→ **PROBLEM STATEMENT**
Lines from the top of the listing down to the one with "[Load image 3 in gallery view] (303, 807)", inclusive, are to be copied exactly.

→ **THE RECORDS**
= = = = =
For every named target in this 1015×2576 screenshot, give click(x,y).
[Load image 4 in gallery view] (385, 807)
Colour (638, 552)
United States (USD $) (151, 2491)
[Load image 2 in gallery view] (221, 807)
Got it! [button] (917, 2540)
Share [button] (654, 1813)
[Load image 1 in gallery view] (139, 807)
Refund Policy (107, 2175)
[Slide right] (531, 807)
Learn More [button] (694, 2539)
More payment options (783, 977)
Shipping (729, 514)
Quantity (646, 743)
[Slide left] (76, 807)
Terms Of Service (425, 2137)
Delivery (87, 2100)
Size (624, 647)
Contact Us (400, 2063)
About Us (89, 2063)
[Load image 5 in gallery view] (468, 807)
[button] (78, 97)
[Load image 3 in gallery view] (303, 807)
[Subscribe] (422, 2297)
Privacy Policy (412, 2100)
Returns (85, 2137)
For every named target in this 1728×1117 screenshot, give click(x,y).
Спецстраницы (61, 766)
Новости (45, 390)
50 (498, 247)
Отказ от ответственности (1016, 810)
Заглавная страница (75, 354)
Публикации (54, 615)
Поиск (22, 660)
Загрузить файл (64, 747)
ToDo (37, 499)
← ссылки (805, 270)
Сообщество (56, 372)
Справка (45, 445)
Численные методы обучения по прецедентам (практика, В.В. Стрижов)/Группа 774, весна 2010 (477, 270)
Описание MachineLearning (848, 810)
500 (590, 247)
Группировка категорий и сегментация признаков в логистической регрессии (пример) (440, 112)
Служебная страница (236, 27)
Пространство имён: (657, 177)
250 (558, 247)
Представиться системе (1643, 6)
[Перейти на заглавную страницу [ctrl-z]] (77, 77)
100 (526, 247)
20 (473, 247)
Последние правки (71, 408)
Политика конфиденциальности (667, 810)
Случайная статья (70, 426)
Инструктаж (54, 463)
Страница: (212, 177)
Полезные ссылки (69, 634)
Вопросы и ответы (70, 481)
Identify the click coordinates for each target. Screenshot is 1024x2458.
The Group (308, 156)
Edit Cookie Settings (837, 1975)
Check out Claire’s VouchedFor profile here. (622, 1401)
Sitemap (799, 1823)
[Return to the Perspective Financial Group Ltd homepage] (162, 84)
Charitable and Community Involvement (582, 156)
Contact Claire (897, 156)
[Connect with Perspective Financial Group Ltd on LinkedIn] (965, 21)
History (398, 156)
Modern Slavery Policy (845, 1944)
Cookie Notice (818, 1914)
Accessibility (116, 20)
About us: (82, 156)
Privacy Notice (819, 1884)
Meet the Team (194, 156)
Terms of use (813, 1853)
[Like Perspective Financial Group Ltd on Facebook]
= = = = =
→ **WRITTEN SOLUTION**
For every named target in this 1015×2576 screenshot, give click(x,y).
[Load image 4 in gallery view] (385, 807)
Colour (638, 552)
United States (USD $) (151, 2491)
[Load image 2 in gallery view] (221, 807)
Got it! [button] (917, 2540)
Share [button] (654, 1813)
[Load image 1 in gallery view] (139, 807)
Refund Policy (107, 2175)
[Slide right] (531, 807)
Learn More [button] (694, 2539)
More payment options (783, 977)
Shipping (729, 514)
Quantity (646, 743)
[Slide left] (76, 807)
Terms Of Service (425, 2137)
Delivery (87, 2100)
Size (624, 647)
Contact Us (400, 2063)
About Us (89, 2063)
[Load image 5 in gallery view] (468, 807)
[button] (78, 97)
[Load image 3 in gallery view] (303, 807)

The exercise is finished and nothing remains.